At the same time, the research was safe for the subjects. In our opinion, the problem is extremely important from the point of view of public health, because promoting physical activity in the elderly will contribute to improving their quality of life and greater independence while reducing the financial effects on social and health care of people in late adulthood.

Study limitations

In our research, we did not avoid certain limitations. these include, above all, the cross-sectional nature of the study, which limits tracking of the pace and dynamics of ageing processes. Secondly, the research included individuals from southwestern Poland only, who might live in economically and socially better conditions than citizens from other regions, therefore the research cannot be treated as defining the entire Polish elderly population. Another limitation is that it was not a random sample, but a targeted selection prone to selection bias. the participation in the study was based on self-enrolment, so individuals who were more socially active constituted the study group. this is why the results of the study cannot be extrapolated to the entire population of this age.

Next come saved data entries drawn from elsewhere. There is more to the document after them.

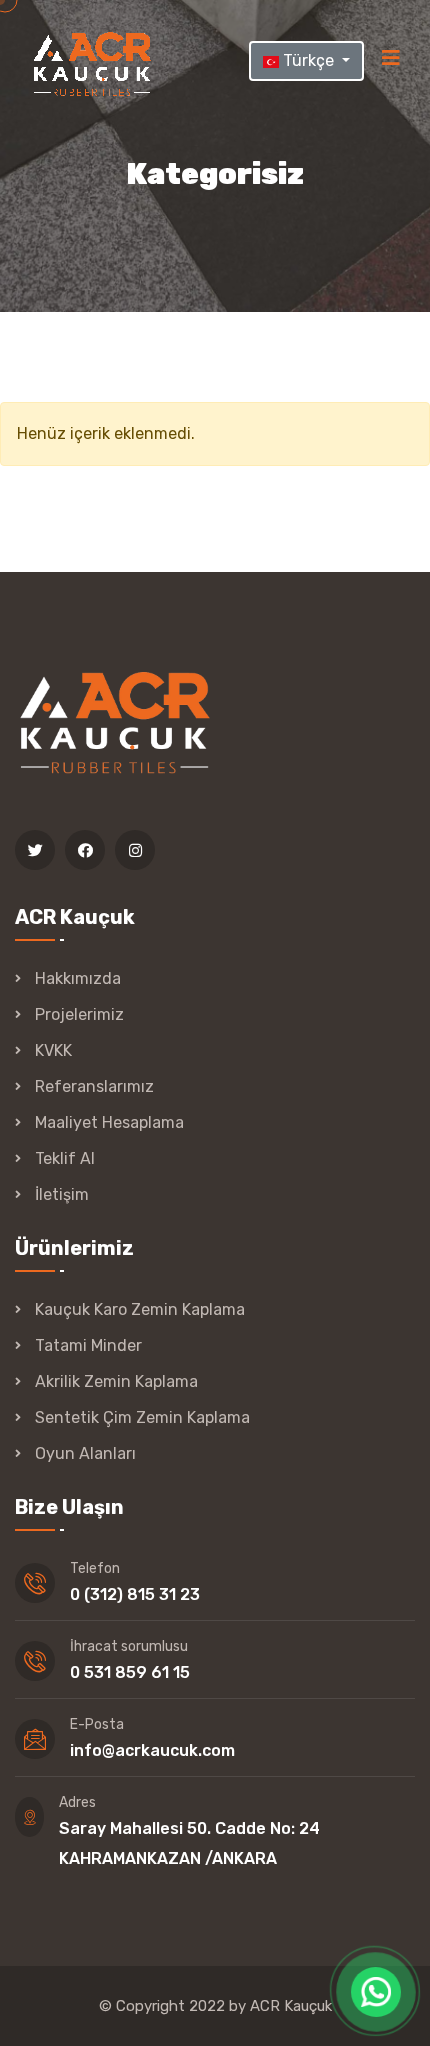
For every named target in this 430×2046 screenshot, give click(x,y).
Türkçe (308, 60)
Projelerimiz (79, 1014)
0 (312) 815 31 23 (135, 1594)
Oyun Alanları (85, 1453)
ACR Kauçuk (291, 2006)
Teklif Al (65, 1158)
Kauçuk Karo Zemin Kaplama (140, 1309)
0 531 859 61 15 (130, 1672)
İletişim (62, 1194)
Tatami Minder (88, 1345)
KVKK (53, 1050)
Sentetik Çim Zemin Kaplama (142, 1417)
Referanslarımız (94, 1086)
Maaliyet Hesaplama (109, 1122)
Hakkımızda (78, 978)
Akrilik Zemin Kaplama (116, 1381)
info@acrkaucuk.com (152, 1750)
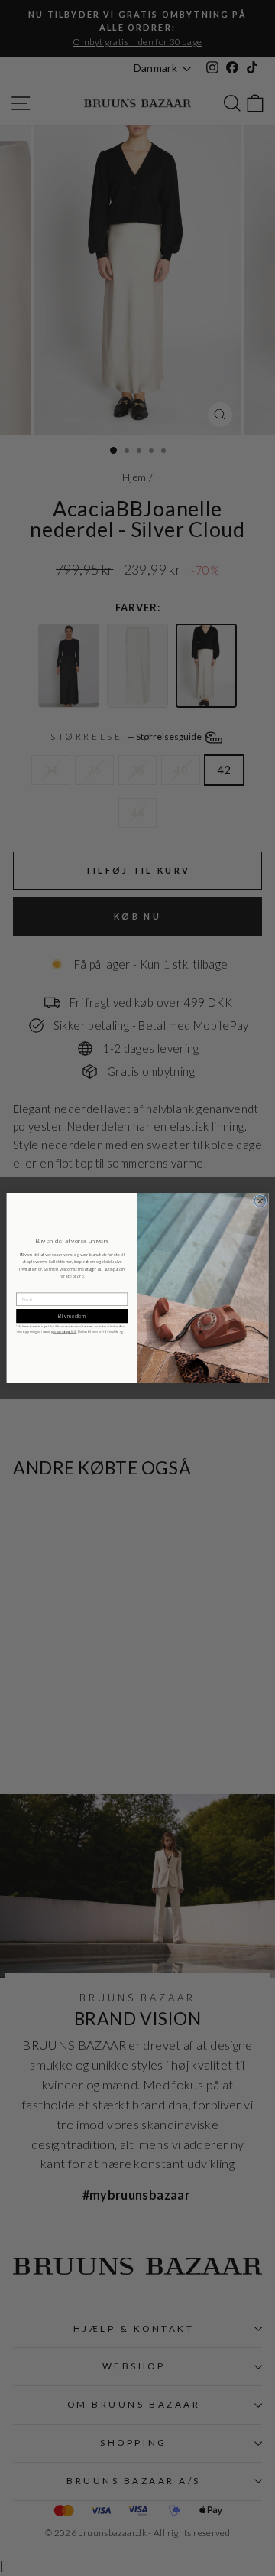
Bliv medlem (72, 1316)
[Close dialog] (260, 1201)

The seniors who were tested were independent in making decisions about joining the tests and independent in travelling to the tests. Of course, this is a specific group that should be differentiated from seniors, e.g., in social welfare homes, rehabilitation centres or family homes, with limited physical or mental independence. therefore, the studies probably did not identify people with full frailty syndrome. Of course, in groups of seniors with greater physical fitness limitations, the results may be different. Such studies are planned and successively conducted by the authors, but they require longer time scales due to greater difficulties in reaching such centres.

Conclusions

The fine movements of the hand show a significant correlation with the mass and strength of the muscles of the upper limb and the risk of frailty syndrome. Age and sex were significant risk factors as the females were twice as likely to be at risk of frailty compared to the males, and the risk increased with age in both sexes. In the subjects at risk of frailty syndrome, we observed significantly lower parameters not only of fine movements of the hand but also of other measurements. At the same time, the high percentage of people at risk of frailty syndrome and significantly reduced fine movements of the hand should result in the establishment of programs activating this social group and increasing the awareness of factors that determine their own health and thus their quality of life.